Every line below should be repeated exactly.

→ EXTRACTED MATERIAL:
::::
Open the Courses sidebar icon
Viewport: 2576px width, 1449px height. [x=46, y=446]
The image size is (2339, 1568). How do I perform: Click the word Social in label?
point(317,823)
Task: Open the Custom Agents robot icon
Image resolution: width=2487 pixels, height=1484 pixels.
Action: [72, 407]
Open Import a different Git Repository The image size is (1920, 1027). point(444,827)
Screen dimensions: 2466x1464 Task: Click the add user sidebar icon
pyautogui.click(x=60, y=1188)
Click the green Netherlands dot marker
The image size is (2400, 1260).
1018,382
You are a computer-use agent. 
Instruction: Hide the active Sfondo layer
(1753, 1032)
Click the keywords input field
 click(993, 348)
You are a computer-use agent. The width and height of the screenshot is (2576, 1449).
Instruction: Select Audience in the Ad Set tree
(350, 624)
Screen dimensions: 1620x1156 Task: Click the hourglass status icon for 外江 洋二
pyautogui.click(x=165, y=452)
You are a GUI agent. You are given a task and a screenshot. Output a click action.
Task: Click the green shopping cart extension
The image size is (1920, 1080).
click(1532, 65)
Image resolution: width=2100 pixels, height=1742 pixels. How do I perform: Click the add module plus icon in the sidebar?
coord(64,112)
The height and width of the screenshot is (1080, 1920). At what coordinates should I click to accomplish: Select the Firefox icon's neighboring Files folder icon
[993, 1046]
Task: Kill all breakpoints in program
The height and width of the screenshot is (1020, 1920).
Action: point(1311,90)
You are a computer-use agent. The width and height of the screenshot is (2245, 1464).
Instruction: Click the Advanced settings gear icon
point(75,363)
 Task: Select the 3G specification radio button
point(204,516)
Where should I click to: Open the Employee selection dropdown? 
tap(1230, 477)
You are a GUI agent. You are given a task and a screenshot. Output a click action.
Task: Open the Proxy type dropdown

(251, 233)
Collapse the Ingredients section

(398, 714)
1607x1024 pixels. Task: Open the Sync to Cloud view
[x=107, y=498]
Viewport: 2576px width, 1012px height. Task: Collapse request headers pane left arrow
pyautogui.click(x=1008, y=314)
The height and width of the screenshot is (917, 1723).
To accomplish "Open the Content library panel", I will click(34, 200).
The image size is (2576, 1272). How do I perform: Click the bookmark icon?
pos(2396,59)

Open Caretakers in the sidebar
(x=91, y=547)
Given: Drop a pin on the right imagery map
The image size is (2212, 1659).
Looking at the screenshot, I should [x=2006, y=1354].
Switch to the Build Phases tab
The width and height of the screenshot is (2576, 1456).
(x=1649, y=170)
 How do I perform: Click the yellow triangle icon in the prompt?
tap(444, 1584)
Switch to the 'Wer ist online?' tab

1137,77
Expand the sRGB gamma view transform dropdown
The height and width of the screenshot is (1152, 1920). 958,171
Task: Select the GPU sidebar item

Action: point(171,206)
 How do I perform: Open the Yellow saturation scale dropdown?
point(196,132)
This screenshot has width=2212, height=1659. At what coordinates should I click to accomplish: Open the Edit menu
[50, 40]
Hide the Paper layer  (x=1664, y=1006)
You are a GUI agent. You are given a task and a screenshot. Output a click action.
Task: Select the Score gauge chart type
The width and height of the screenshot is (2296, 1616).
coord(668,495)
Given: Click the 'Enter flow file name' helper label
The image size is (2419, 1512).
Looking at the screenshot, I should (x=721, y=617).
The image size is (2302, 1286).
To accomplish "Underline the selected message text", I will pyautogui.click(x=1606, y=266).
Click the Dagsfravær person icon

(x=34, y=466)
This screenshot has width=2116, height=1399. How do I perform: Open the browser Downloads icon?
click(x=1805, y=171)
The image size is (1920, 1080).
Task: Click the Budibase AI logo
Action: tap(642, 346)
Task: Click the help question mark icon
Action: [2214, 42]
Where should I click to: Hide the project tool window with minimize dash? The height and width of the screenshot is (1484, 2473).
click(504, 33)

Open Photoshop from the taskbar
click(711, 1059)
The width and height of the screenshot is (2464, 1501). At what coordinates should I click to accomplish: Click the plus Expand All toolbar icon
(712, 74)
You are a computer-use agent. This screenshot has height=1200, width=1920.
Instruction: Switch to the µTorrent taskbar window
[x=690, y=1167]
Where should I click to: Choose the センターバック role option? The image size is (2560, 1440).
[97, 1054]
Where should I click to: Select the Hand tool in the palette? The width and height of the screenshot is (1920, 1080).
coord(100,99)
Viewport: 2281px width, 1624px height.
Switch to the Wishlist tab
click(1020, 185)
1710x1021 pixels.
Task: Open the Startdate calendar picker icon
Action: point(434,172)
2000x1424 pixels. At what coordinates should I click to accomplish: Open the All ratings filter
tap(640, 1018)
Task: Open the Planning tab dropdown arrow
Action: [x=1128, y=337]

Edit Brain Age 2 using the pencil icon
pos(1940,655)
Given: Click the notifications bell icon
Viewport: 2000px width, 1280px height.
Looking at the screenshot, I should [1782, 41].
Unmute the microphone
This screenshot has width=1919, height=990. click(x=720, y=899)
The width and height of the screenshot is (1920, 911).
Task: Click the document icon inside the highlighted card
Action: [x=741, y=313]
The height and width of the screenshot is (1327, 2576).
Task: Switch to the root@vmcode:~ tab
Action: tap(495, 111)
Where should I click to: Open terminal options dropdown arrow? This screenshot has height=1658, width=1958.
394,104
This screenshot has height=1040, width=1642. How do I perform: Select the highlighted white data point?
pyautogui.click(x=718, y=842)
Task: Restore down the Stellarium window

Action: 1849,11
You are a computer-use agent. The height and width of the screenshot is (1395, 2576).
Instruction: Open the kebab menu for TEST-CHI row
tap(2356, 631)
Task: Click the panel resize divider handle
::::
→ RESULT FOR THIS EXERCISE:
Open the Courses sidebar icon
Viewport: 2576px width, 1449px height. [x=46, y=446]
The image size is (2339, 1568). How do I perform: Click the word Social in label?
point(317,823)
Task: Open the Custom Agents robot icon
Image resolution: width=2487 pixels, height=1484 pixels.
Action: [72, 407]
Open Import a different Git Repository The image size is (1920, 1027). point(444,827)
Screen dimensions: 2466x1464 Task: Click the add user sidebar icon
pyautogui.click(x=60, y=1188)
Click the green Netherlands dot marker
The image size is (2400, 1260).
1018,382
You are a computer-use agent. 
Instruction: Hide the active Sfondo layer
(1753, 1032)
Click the keywords input field
 click(993, 348)
You are a computer-use agent. The width and height of the screenshot is (2576, 1449).
Instruction: Select Audience in the Ad Set tree
(350, 624)
Screen dimensions: 1620x1156 Task: Click the hourglass status icon for 外江 洋二
pyautogui.click(x=165, y=452)
You are a GUI agent. You are given a task and a screenshot. Output a click action.
Task: Click the green shopping cart extension
The image size is (1920, 1080).
click(1532, 65)
Image resolution: width=2100 pixels, height=1742 pixels. How do I perform: Click the add module plus icon in the sidebar?
coord(64,112)
The height and width of the screenshot is (1080, 1920). At what coordinates should I click to accomplish: Select the Firefox icon's neighboring Files folder icon
[993, 1046]
Task: Kill all breakpoints in program
The height and width of the screenshot is (1020, 1920).
Action: point(1311,90)
You are a computer-use agent. The width and height of the screenshot is (2245, 1464).
Instruction: Click the Advanced settings gear icon
point(75,363)
 Task: Select the 3G specification radio button
point(204,516)
Where should I click to: Open the Employee selection dropdown? 
tap(1230, 477)
You are a GUI agent. You are given a task and a screenshot. Output a click action.
Task: Open the Proxy type dropdown

(251, 233)
Collapse the Ingredients section

(398, 714)
1607x1024 pixels. Task: Open the Sync to Cloud view
[x=107, y=498]
Viewport: 2576px width, 1012px height. Task: Collapse request headers pane left arrow
pyautogui.click(x=1008, y=314)
The height and width of the screenshot is (917, 1723).
To accomplish "Open the Content library panel", I will click(34, 200).
The image size is (2576, 1272). How do I perform: Click the bookmark icon?
pos(2396,59)

Open Caretakers in the sidebar
(x=91, y=547)
Given: Drop a pin on the right imagery map
The image size is (2212, 1659).
Looking at the screenshot, I should [x=2006, y=1354].
Switch to the Build Phases tab
The width and height of the screenshot is (2576, 1456).
(x=1649, y=170)
 How do I perform: Click the yellow triangle icon in the prompt?
tap(444, 1584)
Switch to the 'Wer ist online?' tab

1137,77
Expand the sRGB gamma view transform dropdown
The height and width of the screenshot is (1152, 1920). 958,171
Task: Select the GPU sidebar item

Action: point(171,206)
 How do I perform: Open the Yellow saturation scale dropdown?
point(196,132)
This screenshot has width=2212, height=1659. At what coordinates should I click to accomplish: Open the Edit menu
[50, 40]
Hide the Paper layer  (x=1664, y=1006)
You are a GUI agent. You are given a task and a screenshot. Output a click action.
Task: Select the Score gauge chart type
The width and height of the screenshot is (2296, 1616).
coord(668,495)
Given: Click the 'Enter flow file name' helper label
The image size is (2419, 1512).
Looking at the screenshot, I should (x=721, y=617).
The image size is (2302, 1286).
To accomplish "Underline the selected message text", I will pyautogui.click(x=1606, y=266).
Click the Dagsfravær person icon

(x=34, y=466)
This screenshot has width=2116, height=1399. How do I perform: Open the browser Downloads icon?
click(x=1805, y=171)
The image size is (1920, 1080).
Task: Click the Budibase AI logo
Action: tap(642, 346)
Task: Click the help question mark icon
Action: [2214, 42]
Where should I click to: Hide the project tool window with minimize dash? The height and width of the screenshot is (1484, 2473).
click(504, 33)

Open Photoshop from the taskbar
click(711, 1059)
The width and height of the screenshot is (2464, 1501). At what coordinates should I click to accomplish: Click the plus Expand All toolbar icon
(712, 74)
You are a computer-use agent. This screenshot has height=1200, width=1920.
Instruction: Switch to the µTorrent taskbar window
[x=690, y=1167]
Where should I click to: Choose the センターバック role option? The image size is (2560, 1440).
[97, 1054]
Where should I click to: Select the Hand tool in the palette? The width and height of the screenshot is (1920, 1080).
coord(100,99)
Viewport: 2281px width, 1624px height.
Switch to the Wishlist tab
click(1020, 185)
1710x1021 pixels.
Task: Open the Startdate calendar picker icon
Action: point(434,172)
2000x1424 pixels. At what coordinates should I click to accomplish: Open the All ratings filter
tap(640, 1018)
Task: Open the Planning tab dropdown arrow
Action: [x=1128, y=337]

Edit Brain Age 2 using the pencil icon
pos(1940,655)
Given: Click the notifications bell icon
Viewport: 2000px width, 1280px height.
Looking at the screenshot, I should [1782, 41].
Unmute the microphone
This screenshot has width=1919, height=990. click(x=720, y=899)
The width and height of the screenshot is (1920, 911).
Task: Click the document icon inside the highlighted card
Action: [x=741, y=313]
The height and width of the screenshot is (1327, 2576).
Task: Switch to the root@vmcode:~ tab
Action: tap(495, 111)
Where should I click to: Open terminal options dropdown arrow? This screenshot has height=1658, width=1958.
394,104
This screenshot has height=1040, width=1642. How do I perform: Select the highlighted white data point?
pyautogui.click(x=718, y=842)
Task: Restore down the Stellarium window

Action: 1849,11
You are a computer-use agent. The height and width of the screenshot is (1395, 2576).
Instruction: Open the kebab menu for TEST-CHI row
tap(2356, 631)
Task: Click the panel resize divider handle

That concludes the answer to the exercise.